Compressed Sensing Based Cone-Beam Computed Tomography Reconstruction with a First-Order Method
K. Choi, J. Wang, L. Zhu, T. Suh, S. Boyd, and L. Xing
Medical Physics, 37(9):5113–5125, September 2010.
This article considers the problem of reconstructing cone-beam
computed tomography (CBCT) images from a set of undersampled and potentially
noisy projection measurements. The authors cast the reconstruction as
a compressed sensing problem based on norm minimization constrained by
statistically weighted least-squares of CBCT projection data. For accurate
modeling, the noise characteristics of the CBCT projection data are used to
determine the relative importance of each projection measurement. To solve the
compressed sensing problem, the authors employ a method minimizing
total-variation norm, satisfying a prespecified level of measurement
consistency using a first-order method developed by Nesterov. The
method converges fast to the optimal solution without excessive memory
requirement, thanks to the method of iterative forward and back-projections.

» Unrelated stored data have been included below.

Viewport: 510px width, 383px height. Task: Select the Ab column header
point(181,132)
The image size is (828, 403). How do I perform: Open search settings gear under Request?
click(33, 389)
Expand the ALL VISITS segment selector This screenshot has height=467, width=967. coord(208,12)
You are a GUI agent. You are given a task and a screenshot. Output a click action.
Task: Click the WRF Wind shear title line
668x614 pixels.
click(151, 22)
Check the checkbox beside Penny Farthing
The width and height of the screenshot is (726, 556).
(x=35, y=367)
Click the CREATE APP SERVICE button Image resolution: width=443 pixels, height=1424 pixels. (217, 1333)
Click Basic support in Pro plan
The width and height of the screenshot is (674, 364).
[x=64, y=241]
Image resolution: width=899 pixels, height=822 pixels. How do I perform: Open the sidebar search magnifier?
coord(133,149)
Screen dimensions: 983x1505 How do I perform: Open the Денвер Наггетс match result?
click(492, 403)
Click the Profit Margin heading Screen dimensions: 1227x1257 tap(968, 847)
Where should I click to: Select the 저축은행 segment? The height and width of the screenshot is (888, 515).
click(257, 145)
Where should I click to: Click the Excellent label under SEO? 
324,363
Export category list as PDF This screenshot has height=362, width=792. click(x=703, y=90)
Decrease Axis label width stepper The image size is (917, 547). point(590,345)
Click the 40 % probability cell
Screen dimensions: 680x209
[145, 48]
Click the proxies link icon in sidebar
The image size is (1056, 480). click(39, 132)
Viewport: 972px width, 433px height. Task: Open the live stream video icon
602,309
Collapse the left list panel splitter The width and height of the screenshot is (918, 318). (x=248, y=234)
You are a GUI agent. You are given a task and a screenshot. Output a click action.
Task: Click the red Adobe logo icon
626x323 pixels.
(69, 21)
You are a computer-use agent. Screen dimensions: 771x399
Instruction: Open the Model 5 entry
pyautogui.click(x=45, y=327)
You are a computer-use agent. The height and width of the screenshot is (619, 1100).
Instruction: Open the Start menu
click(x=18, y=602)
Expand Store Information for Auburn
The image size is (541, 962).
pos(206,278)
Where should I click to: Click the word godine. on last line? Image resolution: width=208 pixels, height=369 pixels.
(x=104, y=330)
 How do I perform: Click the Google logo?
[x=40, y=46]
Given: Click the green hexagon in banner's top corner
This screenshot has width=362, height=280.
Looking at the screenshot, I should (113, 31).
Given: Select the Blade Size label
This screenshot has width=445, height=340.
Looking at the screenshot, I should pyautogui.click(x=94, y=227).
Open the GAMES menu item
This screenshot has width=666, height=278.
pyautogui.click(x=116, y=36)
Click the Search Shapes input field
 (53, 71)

The performance of the proposed algorithm is demonstrated through a series of
digital and experimental phantom studies. It is found a that high quality CBCT
image can be reconstructed from undersampled and potentially noisy projection
data by using the proposed method. Both sparse sampling and decreasing x-ray
tube current (i.e., noisy projection data) lead to the reduction of radiation
dose in CBCT imaging. It is demonstrated that compressed sensing
outperforms the traditional algorithm when dealing with sparse, and potentially
noisy, CBCT projection views.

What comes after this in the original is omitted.